--- Given problem ---
Copy the rows below verbatim, from the line with "Task: Toggle download-then-deploy switch" to the line with "[x=1291, y=19]", both lines included.

==== Source material

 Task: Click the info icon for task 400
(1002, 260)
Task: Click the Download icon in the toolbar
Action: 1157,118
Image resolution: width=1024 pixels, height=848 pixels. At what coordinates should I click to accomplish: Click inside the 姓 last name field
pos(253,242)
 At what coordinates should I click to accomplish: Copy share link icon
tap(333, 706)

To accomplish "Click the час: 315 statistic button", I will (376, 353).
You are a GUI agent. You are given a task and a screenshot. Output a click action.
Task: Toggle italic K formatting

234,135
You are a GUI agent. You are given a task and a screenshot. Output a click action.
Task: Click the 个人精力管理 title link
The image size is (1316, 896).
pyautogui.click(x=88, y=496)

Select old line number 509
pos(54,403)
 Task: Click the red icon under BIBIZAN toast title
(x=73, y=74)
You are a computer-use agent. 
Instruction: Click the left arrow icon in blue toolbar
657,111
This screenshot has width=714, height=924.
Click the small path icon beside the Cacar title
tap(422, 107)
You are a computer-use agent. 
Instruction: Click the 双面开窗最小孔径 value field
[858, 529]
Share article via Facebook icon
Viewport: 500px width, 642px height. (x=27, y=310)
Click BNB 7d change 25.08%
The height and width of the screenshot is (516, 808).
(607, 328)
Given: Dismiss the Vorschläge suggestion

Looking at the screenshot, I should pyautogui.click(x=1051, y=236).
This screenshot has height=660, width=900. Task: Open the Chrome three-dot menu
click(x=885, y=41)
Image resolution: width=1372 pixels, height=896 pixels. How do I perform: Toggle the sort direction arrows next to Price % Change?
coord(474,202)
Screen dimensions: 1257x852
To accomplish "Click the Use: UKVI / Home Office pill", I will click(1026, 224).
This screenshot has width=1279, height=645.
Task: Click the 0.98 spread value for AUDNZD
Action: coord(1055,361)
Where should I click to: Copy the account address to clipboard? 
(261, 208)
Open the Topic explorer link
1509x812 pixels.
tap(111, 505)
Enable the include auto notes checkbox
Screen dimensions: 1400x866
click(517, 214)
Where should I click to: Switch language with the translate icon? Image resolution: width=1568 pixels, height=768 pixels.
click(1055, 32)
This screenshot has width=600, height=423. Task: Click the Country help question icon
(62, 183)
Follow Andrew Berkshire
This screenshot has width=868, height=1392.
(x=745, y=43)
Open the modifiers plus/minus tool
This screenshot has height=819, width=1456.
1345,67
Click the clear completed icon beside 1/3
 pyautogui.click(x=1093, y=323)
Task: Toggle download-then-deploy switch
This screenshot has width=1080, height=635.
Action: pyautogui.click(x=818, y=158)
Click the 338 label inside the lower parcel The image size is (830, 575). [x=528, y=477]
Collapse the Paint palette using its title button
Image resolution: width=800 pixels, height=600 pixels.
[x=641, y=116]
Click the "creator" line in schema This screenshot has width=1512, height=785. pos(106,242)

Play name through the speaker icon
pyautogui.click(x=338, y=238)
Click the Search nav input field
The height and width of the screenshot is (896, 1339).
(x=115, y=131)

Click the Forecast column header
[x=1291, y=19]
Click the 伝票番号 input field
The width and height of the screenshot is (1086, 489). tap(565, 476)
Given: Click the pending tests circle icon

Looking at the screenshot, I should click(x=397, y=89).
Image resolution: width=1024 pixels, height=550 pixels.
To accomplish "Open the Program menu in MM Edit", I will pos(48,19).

========

--- Answer ---
Task: Toggle download-then-deploy switch
This screenshot has width=1080, height=635.
Action: pyautogui.click(x=818, y=158)
Click the 338 label inside the lower parcel The image size is (830, 575). [x=528, y=477]
Collapse the Paint palette using its title button
Image resolution: width=800 pixels, height=600 pixels.
[x=641, y=116]
Click the "creator" line in schema This screenshot has width=1512, height=785. pos(106,242)

Play name through the speaker icon
pyautogui.click(x=338, y=238)
Click the Search nav input field
The height and width of the screenshot is (896, 1339).
(x=115, y=131)

Click the Forecast column header
[x=1291, y=19]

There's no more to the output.